- **EXERCISE INSTRUCTIONS**: Rewrite the rows below, starting at the line containing "Given: Launch the Web Store shortcut" and ending at the line containing "Looking at the screenshot, I should (264, 294).", as a two-column CSV with the headers instruction and action. Give one line per row, with each value in a single quoted field and line breaks replaced by spaces.

- **PROVIDED ENTRIES**:
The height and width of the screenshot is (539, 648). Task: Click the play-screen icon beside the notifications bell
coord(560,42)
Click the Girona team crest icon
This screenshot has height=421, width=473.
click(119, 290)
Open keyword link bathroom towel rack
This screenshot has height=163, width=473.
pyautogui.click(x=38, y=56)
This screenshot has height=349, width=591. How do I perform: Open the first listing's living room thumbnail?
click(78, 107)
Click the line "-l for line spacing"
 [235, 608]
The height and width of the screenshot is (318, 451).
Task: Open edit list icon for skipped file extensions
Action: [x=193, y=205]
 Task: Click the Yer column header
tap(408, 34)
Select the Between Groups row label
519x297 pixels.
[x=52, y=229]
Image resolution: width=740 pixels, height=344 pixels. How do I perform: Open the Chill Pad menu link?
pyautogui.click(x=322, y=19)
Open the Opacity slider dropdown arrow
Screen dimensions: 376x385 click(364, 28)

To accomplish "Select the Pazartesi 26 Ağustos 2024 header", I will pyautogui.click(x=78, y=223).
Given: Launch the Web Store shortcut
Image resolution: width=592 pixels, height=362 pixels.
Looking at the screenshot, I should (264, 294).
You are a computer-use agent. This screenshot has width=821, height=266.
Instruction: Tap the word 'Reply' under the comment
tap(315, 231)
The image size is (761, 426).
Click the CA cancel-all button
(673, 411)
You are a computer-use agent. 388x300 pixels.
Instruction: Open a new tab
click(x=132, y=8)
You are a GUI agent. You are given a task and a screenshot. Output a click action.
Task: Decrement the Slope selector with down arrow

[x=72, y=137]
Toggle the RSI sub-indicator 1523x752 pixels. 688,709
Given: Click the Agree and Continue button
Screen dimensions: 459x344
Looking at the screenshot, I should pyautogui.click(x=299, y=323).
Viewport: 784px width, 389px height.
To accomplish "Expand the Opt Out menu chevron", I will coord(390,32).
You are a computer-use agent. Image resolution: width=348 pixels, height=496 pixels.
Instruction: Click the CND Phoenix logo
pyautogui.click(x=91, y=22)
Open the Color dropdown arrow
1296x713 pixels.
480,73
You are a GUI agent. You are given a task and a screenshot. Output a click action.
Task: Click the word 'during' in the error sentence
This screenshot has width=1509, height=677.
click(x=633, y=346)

- **COMPLETED TASK**:
instruction,action
"Given: Launch the Web Store shortcut Image resolution: width=592 pixels, height=362 pixels.","Looking at the screenshot, I should (264, 294)."